My love of fashion is rooted in a love of costume. Some fashionistas get their start collecting favorite designers and leafing through Glamour before they’re remotely old enough to care about erogenous zones. As a child, I was mostly indifferent to high fashion, but I was designing bangin’ Halloween costumes when my classmates were still in the “clip-on fairy wings” stage.
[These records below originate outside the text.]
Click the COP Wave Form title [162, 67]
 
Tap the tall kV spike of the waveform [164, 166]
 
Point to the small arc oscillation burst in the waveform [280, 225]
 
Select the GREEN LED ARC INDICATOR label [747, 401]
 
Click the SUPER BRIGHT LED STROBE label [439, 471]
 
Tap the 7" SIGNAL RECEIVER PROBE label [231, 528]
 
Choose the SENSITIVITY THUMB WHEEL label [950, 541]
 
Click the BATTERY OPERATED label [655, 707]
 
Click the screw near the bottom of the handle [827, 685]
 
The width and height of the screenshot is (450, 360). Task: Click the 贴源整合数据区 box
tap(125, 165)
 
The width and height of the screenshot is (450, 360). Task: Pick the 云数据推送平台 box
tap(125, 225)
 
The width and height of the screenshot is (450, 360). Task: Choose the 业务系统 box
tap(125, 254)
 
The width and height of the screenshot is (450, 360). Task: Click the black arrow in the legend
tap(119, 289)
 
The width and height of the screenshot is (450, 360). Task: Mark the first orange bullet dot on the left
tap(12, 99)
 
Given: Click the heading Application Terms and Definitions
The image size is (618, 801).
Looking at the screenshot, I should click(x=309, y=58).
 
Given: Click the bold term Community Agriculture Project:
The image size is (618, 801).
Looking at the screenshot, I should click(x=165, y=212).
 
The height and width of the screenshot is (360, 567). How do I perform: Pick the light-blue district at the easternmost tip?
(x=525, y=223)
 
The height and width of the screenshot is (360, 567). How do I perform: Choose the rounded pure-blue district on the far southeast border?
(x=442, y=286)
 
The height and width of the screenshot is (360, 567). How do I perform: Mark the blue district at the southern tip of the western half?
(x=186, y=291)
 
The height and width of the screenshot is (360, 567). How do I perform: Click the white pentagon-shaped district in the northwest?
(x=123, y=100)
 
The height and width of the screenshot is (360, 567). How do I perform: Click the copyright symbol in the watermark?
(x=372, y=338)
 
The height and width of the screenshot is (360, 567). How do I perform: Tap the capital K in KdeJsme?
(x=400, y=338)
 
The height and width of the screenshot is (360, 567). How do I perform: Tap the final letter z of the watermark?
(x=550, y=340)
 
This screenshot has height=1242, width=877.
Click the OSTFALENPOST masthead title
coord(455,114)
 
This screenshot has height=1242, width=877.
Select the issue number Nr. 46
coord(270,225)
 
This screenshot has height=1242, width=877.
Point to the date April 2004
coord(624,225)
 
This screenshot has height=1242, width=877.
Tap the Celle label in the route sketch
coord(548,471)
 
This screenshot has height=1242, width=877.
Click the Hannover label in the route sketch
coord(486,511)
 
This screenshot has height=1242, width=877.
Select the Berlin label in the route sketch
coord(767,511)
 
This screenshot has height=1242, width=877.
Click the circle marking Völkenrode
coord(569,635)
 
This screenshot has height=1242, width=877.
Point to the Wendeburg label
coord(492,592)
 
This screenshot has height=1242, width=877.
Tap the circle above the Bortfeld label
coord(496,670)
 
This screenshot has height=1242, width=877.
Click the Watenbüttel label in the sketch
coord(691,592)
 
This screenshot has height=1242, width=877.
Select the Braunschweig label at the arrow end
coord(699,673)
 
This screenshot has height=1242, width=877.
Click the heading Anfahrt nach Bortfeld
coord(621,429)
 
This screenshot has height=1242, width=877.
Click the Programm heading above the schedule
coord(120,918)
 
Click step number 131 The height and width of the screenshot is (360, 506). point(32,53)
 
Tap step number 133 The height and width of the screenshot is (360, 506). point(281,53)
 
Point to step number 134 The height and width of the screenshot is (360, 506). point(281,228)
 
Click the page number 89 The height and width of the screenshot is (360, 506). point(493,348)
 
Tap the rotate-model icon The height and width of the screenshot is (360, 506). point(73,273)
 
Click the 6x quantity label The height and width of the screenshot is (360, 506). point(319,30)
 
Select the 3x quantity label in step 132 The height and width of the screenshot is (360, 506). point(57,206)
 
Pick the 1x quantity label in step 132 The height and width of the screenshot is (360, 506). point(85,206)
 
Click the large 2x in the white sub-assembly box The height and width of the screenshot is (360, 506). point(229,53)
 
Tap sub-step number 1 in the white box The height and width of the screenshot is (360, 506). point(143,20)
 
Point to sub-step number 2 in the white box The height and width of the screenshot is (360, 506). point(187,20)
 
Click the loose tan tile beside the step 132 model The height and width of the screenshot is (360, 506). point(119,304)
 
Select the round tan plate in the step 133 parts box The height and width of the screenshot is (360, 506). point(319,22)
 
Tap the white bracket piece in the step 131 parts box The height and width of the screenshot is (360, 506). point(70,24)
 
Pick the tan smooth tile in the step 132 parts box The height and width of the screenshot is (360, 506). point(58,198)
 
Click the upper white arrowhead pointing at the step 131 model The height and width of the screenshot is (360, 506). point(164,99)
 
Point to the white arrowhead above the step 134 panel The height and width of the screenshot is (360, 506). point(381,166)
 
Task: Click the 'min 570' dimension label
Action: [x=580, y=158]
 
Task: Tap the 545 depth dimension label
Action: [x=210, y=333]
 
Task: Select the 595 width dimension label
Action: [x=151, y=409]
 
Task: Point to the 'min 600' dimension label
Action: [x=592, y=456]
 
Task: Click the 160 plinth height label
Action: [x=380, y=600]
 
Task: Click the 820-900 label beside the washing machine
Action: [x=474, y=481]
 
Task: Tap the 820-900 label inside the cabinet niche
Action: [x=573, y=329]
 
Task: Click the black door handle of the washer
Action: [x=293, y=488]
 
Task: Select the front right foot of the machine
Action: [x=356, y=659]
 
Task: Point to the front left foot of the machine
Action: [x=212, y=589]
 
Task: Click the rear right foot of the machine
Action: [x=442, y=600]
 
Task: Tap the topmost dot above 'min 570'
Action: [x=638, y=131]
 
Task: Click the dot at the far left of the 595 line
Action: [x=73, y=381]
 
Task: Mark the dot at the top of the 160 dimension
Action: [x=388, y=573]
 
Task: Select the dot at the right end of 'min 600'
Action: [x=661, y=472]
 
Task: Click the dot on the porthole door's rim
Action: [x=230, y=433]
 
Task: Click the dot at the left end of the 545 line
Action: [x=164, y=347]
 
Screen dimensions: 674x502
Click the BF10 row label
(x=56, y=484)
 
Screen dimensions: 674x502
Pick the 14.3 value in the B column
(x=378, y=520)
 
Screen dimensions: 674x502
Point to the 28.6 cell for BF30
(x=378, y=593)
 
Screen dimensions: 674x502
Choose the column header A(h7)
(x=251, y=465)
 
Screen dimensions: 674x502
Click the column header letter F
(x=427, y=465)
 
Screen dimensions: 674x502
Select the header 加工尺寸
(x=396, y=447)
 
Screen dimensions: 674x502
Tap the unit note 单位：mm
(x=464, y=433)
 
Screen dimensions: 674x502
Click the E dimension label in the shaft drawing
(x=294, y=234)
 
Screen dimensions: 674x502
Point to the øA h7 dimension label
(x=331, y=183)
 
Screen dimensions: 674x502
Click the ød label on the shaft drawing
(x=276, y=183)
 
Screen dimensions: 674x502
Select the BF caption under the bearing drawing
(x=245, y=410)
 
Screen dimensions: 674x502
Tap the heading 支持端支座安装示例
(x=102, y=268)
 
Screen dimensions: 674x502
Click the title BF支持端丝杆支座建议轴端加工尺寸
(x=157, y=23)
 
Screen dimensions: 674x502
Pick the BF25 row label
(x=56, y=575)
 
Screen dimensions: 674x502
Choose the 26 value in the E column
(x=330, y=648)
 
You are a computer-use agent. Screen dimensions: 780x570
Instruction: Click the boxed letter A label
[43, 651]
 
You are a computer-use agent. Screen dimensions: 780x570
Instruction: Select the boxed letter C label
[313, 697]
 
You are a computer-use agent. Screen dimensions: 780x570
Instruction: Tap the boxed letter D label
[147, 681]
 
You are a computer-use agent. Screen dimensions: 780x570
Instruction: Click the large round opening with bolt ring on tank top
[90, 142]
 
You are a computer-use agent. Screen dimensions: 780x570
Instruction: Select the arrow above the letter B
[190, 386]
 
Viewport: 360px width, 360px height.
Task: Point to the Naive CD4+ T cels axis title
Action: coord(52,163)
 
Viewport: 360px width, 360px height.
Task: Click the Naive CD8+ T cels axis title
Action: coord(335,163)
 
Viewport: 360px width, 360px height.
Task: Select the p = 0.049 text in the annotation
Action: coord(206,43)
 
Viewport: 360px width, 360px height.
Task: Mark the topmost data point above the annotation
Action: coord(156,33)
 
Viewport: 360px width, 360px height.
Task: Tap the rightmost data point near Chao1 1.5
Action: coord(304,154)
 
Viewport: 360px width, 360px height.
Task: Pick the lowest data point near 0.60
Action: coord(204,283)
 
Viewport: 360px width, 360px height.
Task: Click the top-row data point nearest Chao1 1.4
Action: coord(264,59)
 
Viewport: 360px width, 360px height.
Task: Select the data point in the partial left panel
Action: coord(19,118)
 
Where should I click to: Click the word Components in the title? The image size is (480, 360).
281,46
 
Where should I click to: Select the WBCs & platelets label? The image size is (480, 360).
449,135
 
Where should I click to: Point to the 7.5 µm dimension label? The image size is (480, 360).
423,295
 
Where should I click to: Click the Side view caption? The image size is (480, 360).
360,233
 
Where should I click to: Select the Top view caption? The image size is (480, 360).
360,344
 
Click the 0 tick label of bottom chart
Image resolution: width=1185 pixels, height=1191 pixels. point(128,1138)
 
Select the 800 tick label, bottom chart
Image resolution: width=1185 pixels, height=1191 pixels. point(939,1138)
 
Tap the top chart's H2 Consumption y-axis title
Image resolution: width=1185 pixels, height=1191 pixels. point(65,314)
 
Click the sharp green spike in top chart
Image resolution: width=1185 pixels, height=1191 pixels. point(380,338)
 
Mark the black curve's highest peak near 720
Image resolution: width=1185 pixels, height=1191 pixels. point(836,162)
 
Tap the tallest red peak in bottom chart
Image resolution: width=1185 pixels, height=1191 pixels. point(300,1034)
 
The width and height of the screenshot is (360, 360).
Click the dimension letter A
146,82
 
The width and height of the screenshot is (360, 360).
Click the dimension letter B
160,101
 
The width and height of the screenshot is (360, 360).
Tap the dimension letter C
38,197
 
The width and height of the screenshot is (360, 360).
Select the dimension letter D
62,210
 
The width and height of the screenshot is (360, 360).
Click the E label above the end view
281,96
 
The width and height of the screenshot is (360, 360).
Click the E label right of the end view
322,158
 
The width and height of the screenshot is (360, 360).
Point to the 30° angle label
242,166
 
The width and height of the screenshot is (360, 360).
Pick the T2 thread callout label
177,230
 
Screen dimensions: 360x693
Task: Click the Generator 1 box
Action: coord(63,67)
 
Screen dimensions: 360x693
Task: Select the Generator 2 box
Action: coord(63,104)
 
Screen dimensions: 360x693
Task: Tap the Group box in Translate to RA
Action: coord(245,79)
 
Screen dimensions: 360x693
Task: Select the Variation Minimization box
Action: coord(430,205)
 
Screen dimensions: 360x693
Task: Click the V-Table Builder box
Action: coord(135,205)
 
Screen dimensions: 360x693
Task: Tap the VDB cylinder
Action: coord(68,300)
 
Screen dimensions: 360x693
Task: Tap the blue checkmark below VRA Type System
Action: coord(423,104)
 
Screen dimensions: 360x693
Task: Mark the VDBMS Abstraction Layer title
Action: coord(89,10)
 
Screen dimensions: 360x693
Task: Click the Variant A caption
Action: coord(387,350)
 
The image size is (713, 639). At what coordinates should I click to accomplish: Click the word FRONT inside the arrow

I portrayed Maleficent, Santa Lucia, and Joan of Arc before I was ten years old. (Then I grew up and became pagan, and Halloween is still my favorite day of the year, though for different reasons.) I am a theater geek born and bred, and my favorite part of a show has always been always zipping into costume and slathering myself with greasepaint, Skye receding in subordination to the muse.
I’ve accented my outfits with bits of my favorite costumes for years now (witch hats were my signature in middle and high school), but the day I realized there was a whole community dedicated to unabashedly garish outfits was momentous indeed. I fell in love with Fated to be Hated and Advanced Style and Elsa Schiaparelli. Learning to infuse my wardrobe with my love of performance has given me, over the years, an itch for all fashion, not just costume. I follow the designers and read all relevant literature like a proper fashionista, but my first love will always, always be costume. I’m fascinated by the semiotics of clothing: how a certain neckline or texture can make so many statements about both itself and its wearer. I love to tell stories with my outfits, and costumes, be they for stage, Samhain, or street, do it more boldly than any other medium I’ve found.
This past weekend I took a few cues from my favorite painter, John William Waterhouse.
I was afraid to pin this hat too precisely, as it’s veritably ancient and I’m planning to sell it on Etsy. I think the (albeit imprecise) placement gives a decent suggestion of the era, though.
Dress: Stella Mae Belt & Silver Bracelet: Battery Street Jeans Pink Bracelet: Old Gold Shoes: Goodwill Necklace & Tights: Gifted
Waterhouse painted witches and mythological women, for which I love him unconditionally. I’m such a sucker for dreamy, romantic images of sorcery.